The Red-All-Over Riddle Book

George Szirtes
Illustrated by Andrew Stooke
(Faber and Faber)
64pp, POETRY, 978-0571178070, RRP £3.99, Hardcover
10-14 Middle/Secondary
Buy "The Red-All-Over Riddle Book" on Amazon

There is something about these new collections of Faber children's poetry that excites the worst of my lower middle class prejudices. If a publisher had set out to produce 'poetry for boffins', this would be it.

The books' design is more likely to appeal to the adult collectors of the poets' work than children. The label 'Children's Poetry' hides away on the back cover; the lists of the authors' other books are predominantly adult titles; and the black and white drawings by three different illustrators have that kind of knowing naivet$e that shrieks sophistication.

Children's librarians will take one look and dismiss these as shelf sitters. Teachers, with classes used to Rosen, Wright, Ahlberg and company, may not look at all. In an age obsessed with marketing, it is refreshing to find a company apparently indifferent to selling the product. But it will not help these poems find an audience. All three poets are better known as writers for adults; and only Szirtes, it seems to me, is nearly at ease writing for children.

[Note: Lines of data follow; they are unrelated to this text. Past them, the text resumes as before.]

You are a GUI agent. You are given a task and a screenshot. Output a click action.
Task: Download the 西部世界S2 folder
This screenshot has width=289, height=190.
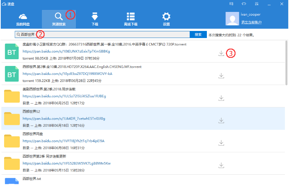coord(221,120)
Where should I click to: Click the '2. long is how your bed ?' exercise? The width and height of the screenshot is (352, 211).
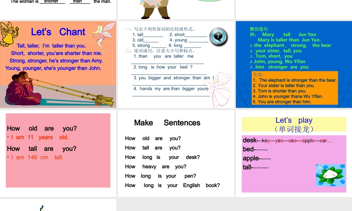point(163,67)
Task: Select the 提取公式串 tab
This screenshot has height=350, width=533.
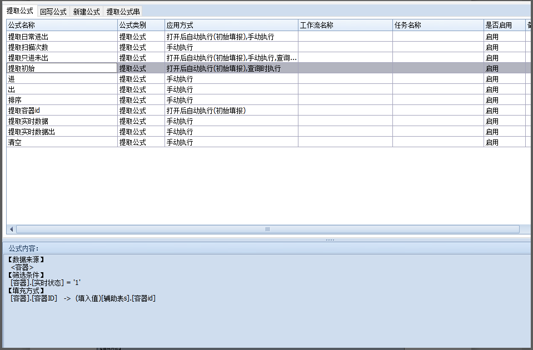Action: (123, 11)
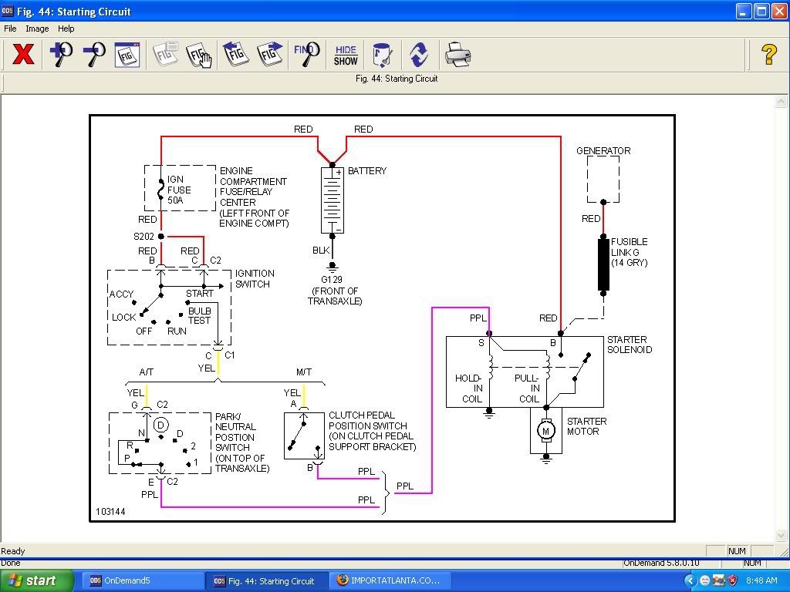Click the red X close figure icon

(x=24, y=55)
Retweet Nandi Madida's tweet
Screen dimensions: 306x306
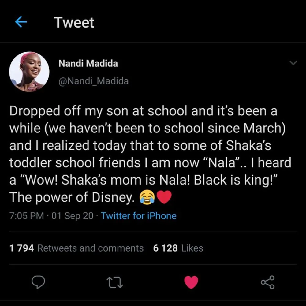point(115,282)
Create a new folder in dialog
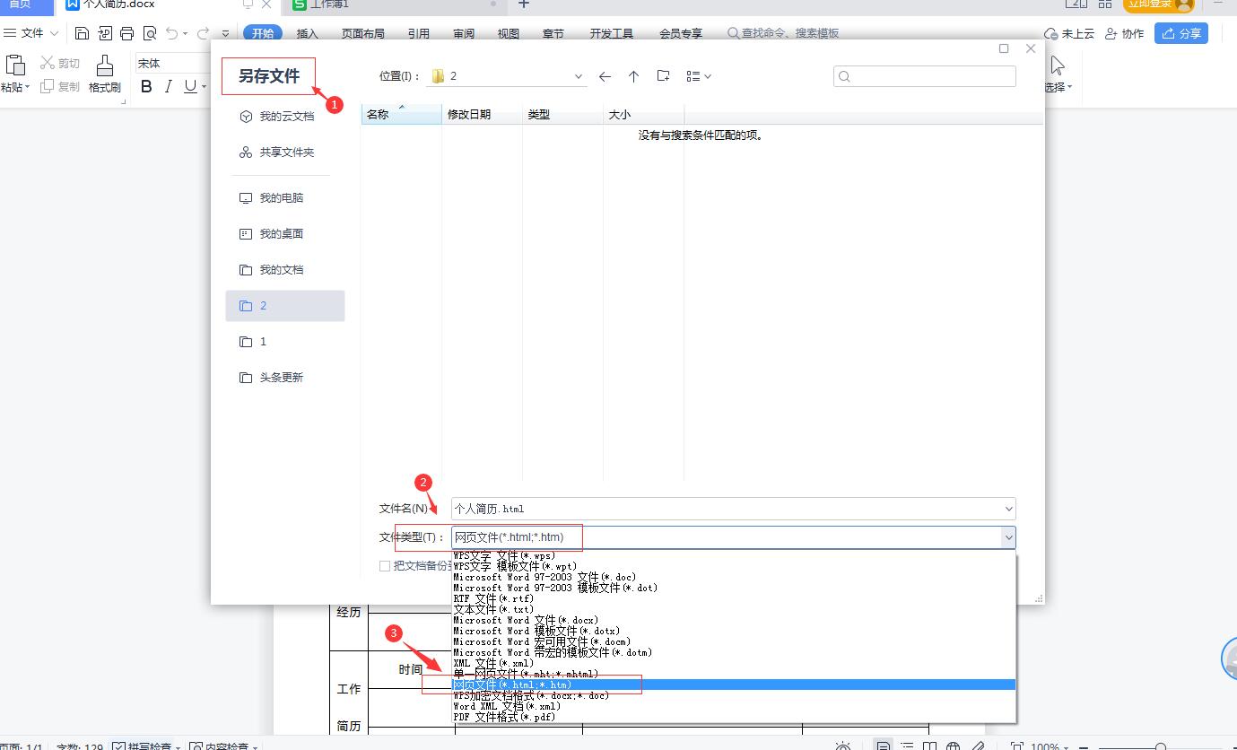This screenshot has width=1237, height=750. 663,76
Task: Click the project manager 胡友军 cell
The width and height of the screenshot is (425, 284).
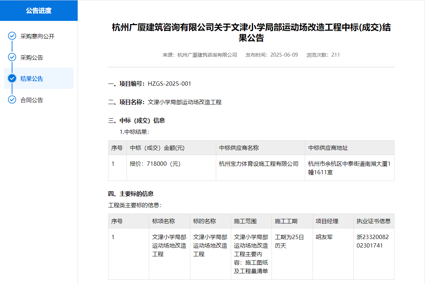Action: (x=324, y=237)
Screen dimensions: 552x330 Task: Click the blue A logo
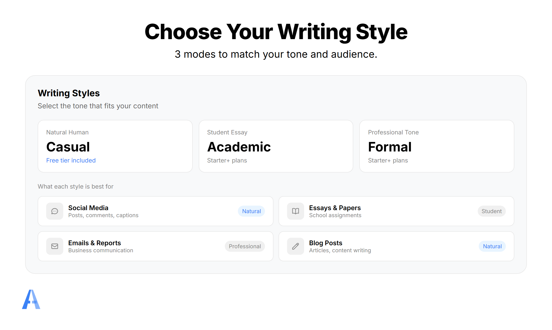point(31,299)
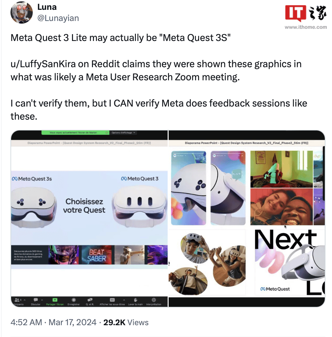Open Luna's profile avatar

tap(22, 12)
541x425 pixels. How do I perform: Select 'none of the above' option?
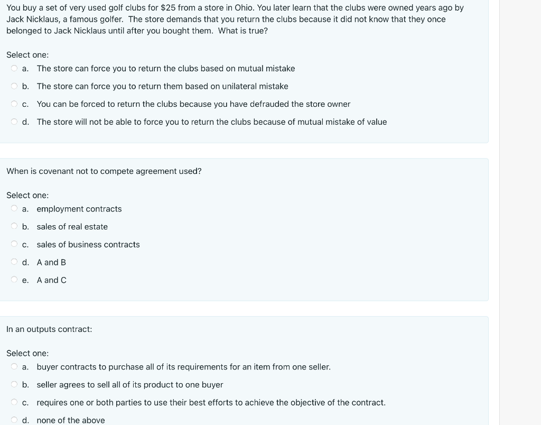14,420
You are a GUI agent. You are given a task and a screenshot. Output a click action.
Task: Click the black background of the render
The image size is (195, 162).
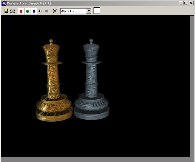click(x=147, y=88)
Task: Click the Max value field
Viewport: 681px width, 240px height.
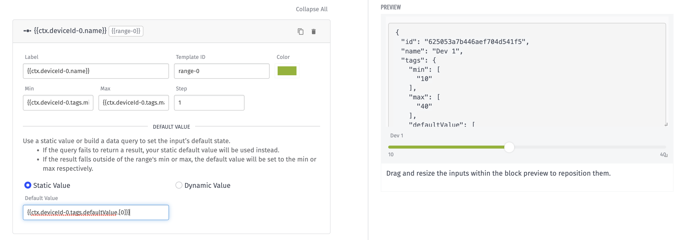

Paul Muldoon's The Noctuary of Narcissus Batt is a brilliant word play. Nothing makes it appropriate for children, although it comes in the from of an alphabet book about animals. Its playfulness is disengaged and ironic. There may be children who will like it, and have a dictionary at their elbow to get the best our of it. They will be a small minority.

Many of George Baker's poems were written for his own children. In particular, the sequence of poems about the eponymous 'Dibby Dubby Dhu' (illustrated as the poet disguised as a red Christmas tree?) seem to me to be on a par with those family jokes that are hilarious to one's loved ones but perplexing to everyone else. Yet there are some wonderful poems here, too, with the directness and richness of Blake or Stevenson. It would be a shame if teachers and anthologists and, through them, children, should miss them.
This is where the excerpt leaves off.